My way is the highway
With a journey by air these days about as dehumanising as a stint at Guantanamo Bay, even non-car owners like me can see the appeal of a motoring holiday at home. It cuts out the indignities of the airport experience, allows you to pack whatever the boot will hold and enables you to travel on highways "where there are no sharp corners and no traffic jams".
Those are the words of an excitable newsreel commentator at the start of a trilogy of programmes entitled The Secret Life of the Motorway to be screened on successive nights this week on BBC4 (starting Tuesday, 9pm).
Germany had motorways 30 years earlier than us, which proved useful, if not decisive, in the closing stages of the Second World War, when the remnants of the Luftwaffe sometimes used straighter stretches as improvised airstrips. That Britain got the autobahn habit was largely thanks to a belligerent motorists' champion named Sir James Drake, county surveyor for Lancashire.
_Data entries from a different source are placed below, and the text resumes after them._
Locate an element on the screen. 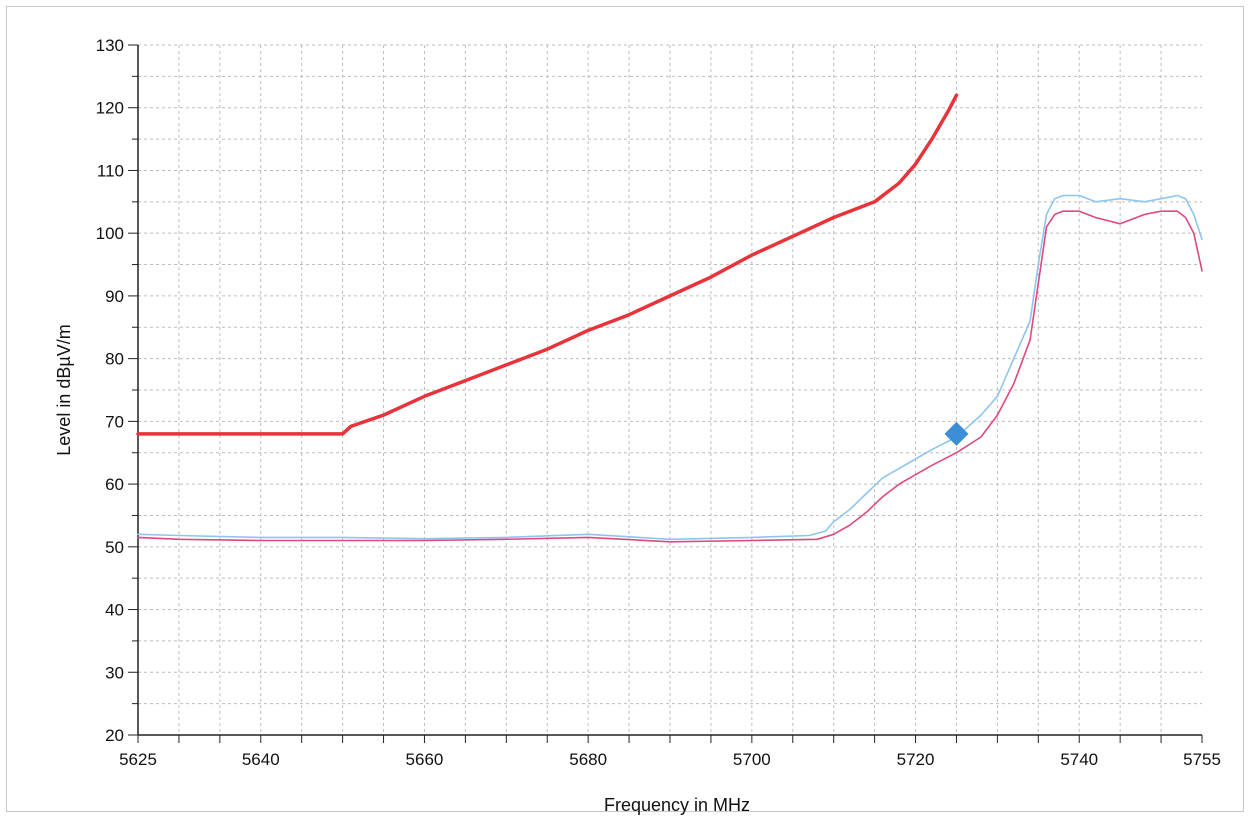  y-tick-label: 40 is located at coordinates (114, 610).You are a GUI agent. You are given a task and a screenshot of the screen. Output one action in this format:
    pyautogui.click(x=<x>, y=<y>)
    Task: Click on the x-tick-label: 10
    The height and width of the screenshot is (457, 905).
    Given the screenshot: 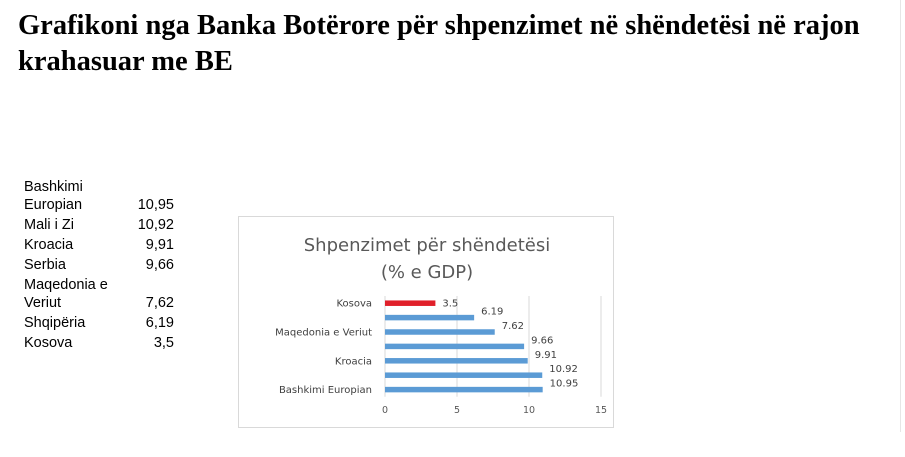 What is the action you would take?
    pyautogui.click(x=529, y=410)
    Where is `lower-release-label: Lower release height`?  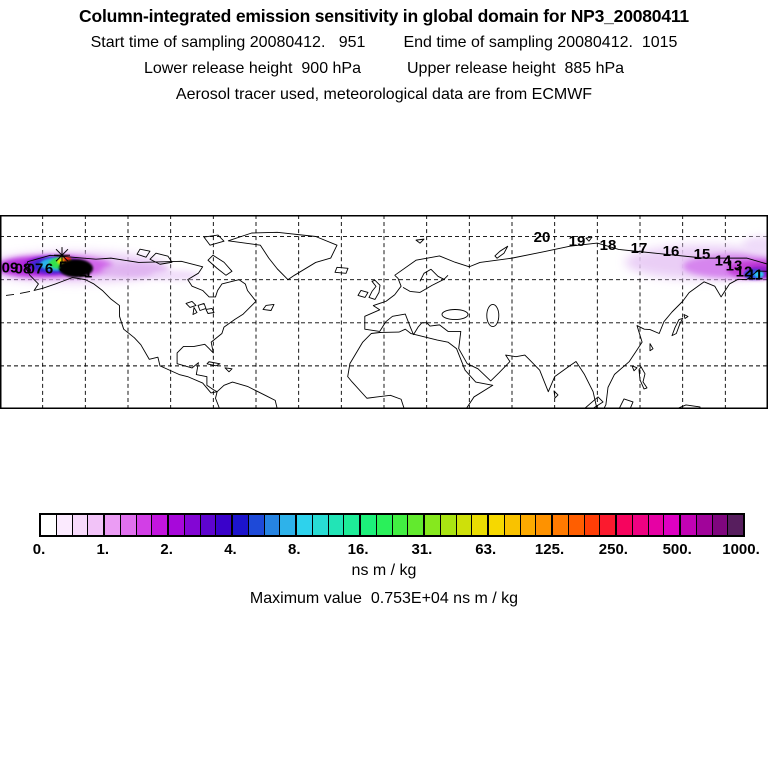 lower-release-label: Lower release height is located at coordinates (218, 68).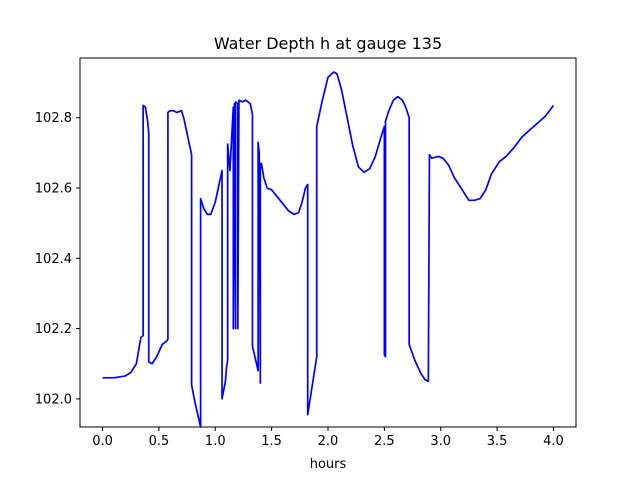 The width and height of the screenshot is (640, 480). Describe the element at coordinates (328, 442) in the screenshot. I see `x-tick-label: 2.0` at that location. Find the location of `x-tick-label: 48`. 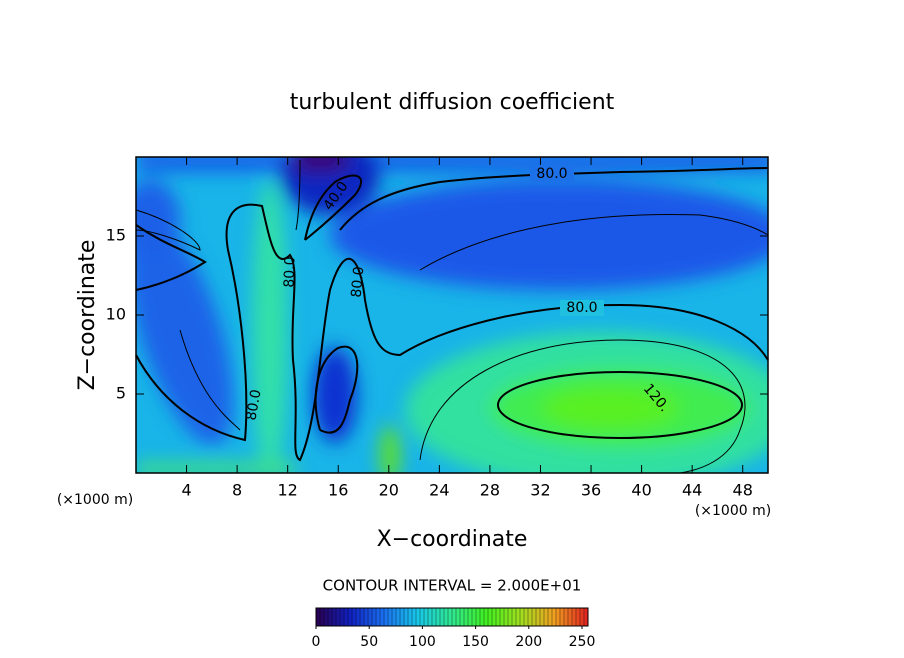

x-tick-label: 48 is located at coordinates (743, 490).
He lobbied tirelessly for Preston to get a bypass built to a new standard: a dual carriageway (but no central barrier), with slip roads rather than crossroads or roundabouts.
Triumphalist footage from a 1958 newsreel shows Lancashire's green and pleasant land being joyfully bulldozed to create the first stretch of the M6, from which all other British freeways flowed – to the benefit of many travellers, especially the hitch-hiker.
On the day the M25 was finished in October 1986, I thumbed a complete orbit of it, clockwise; only later was it condemned by Chris Rea in his song " The Road to Hell".